Different experiences can lead to different kinds of dreams.  While I was serving in the Peace Corps in Malawi, Africa from 2007-2009, I had a nightmare soon after I had arrived in the village.  It was about people breaking into my home to attack me and of children taking photos of me as I suffered from a seizure.  When I awoke from this dream in the middle of the night, I felt more terrified than I ever have from a nightmare. It brought me to tears.  

I was told two stories.  One was from the Peace Corps doctors; that the anti-Malaria medicine I was taking daily could cause some intense fantasies or dreams.  The other story was from the Malawians.  It involved a witchcraft accusation on a neighbor.  I'm still not sure which interpretation I believe.

Unfortunately, I lost most of my ability to remember my dreams as the result of a severe brain injury obtained from a car accident.  If I do remember them, they are often dreams of mundane errands that I do each day.  There is nothing magical in the dream and there is nothing medicinally interesting created in them.  They are like to-do lists of my waking life.  Grocery store shopping?  Check.  Speaking to a neighbor about the weather?  Check.  Getting my child to sleep?  Check.
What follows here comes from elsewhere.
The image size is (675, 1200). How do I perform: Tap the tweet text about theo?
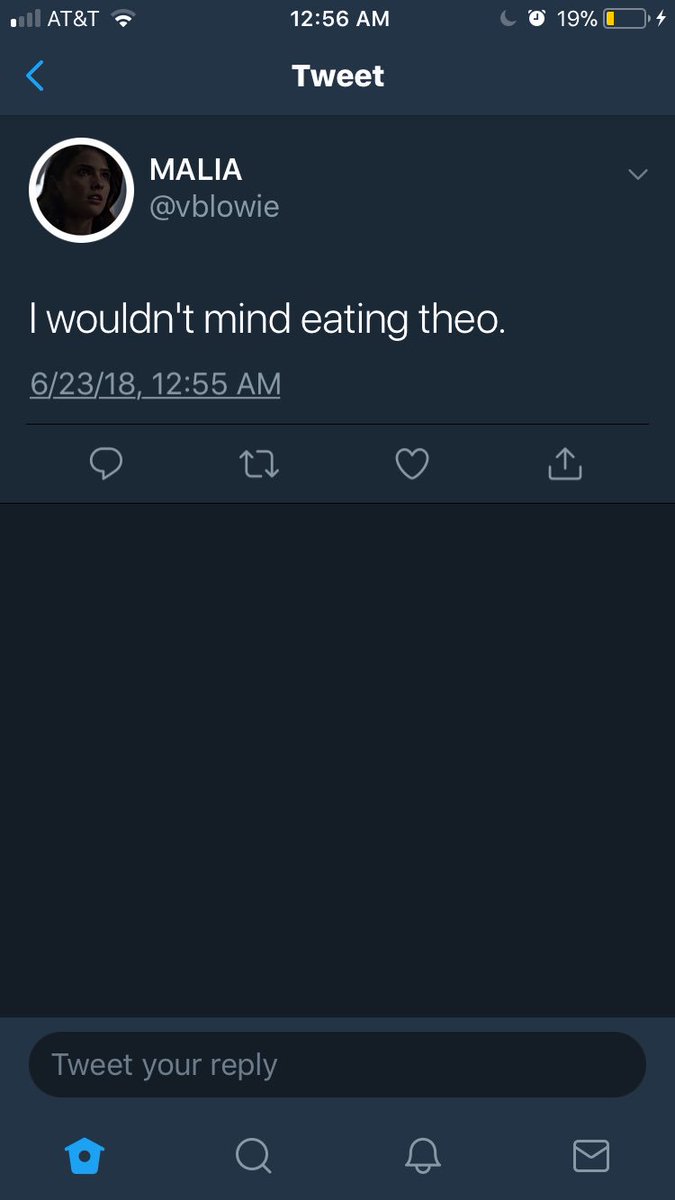point(266,320)
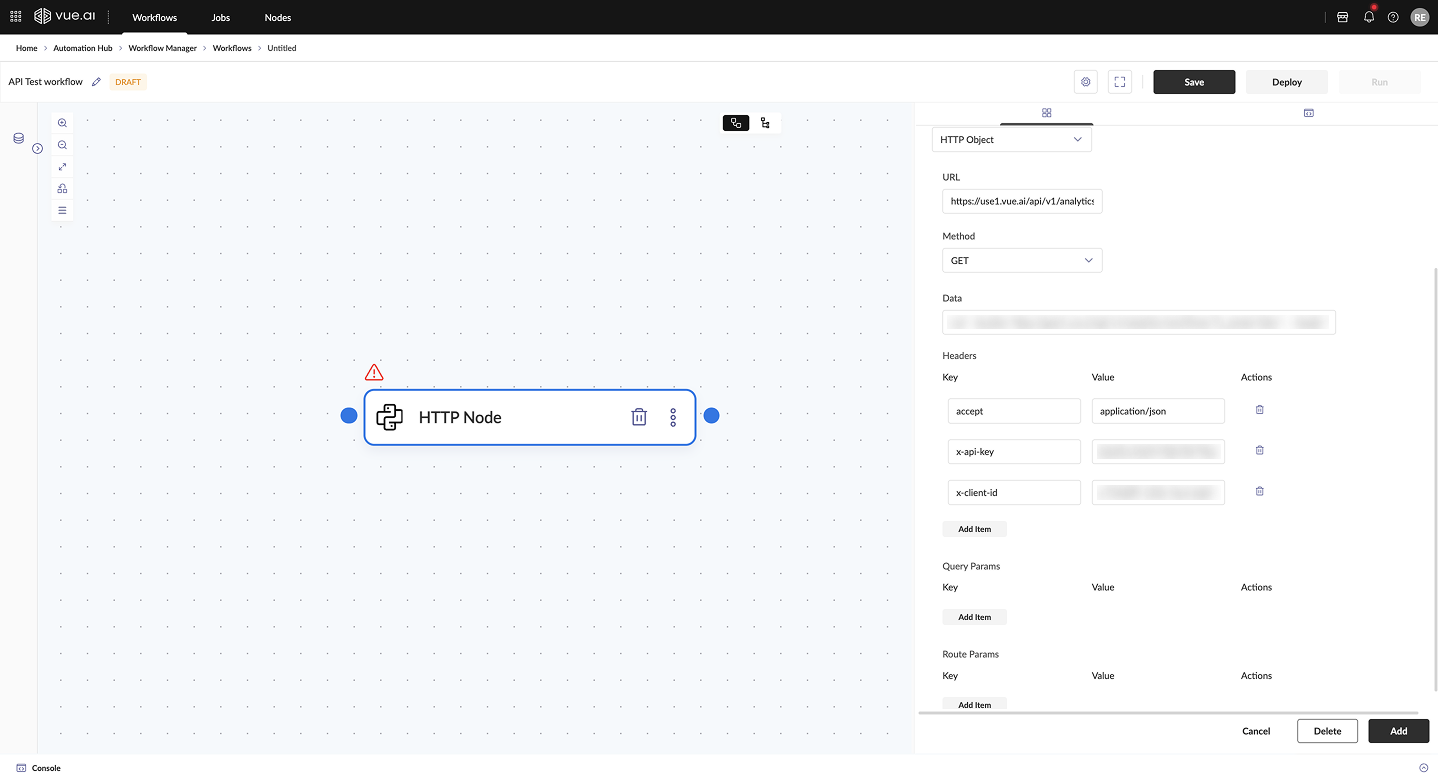This screenshot has width=1438, height=774.
Task: Switch to tree layout view toggle
Action: click(765, 123)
So now I use dreams instead to judge myself.  I ask – what if I wake up and find all this brain injury I have is a dream?  What will I conclude of how I faced and handled the situation?  Will it be a nightmare or some inspirational Lifetime channel tv special?

I miss the days of dreaming lightly but actually; of perhaps traveling in my mind or heart or soul to some place new.  My dreaming passport waits.  I look forward to making the journey once again.

“Everyone who is successful must have dreamed of something.”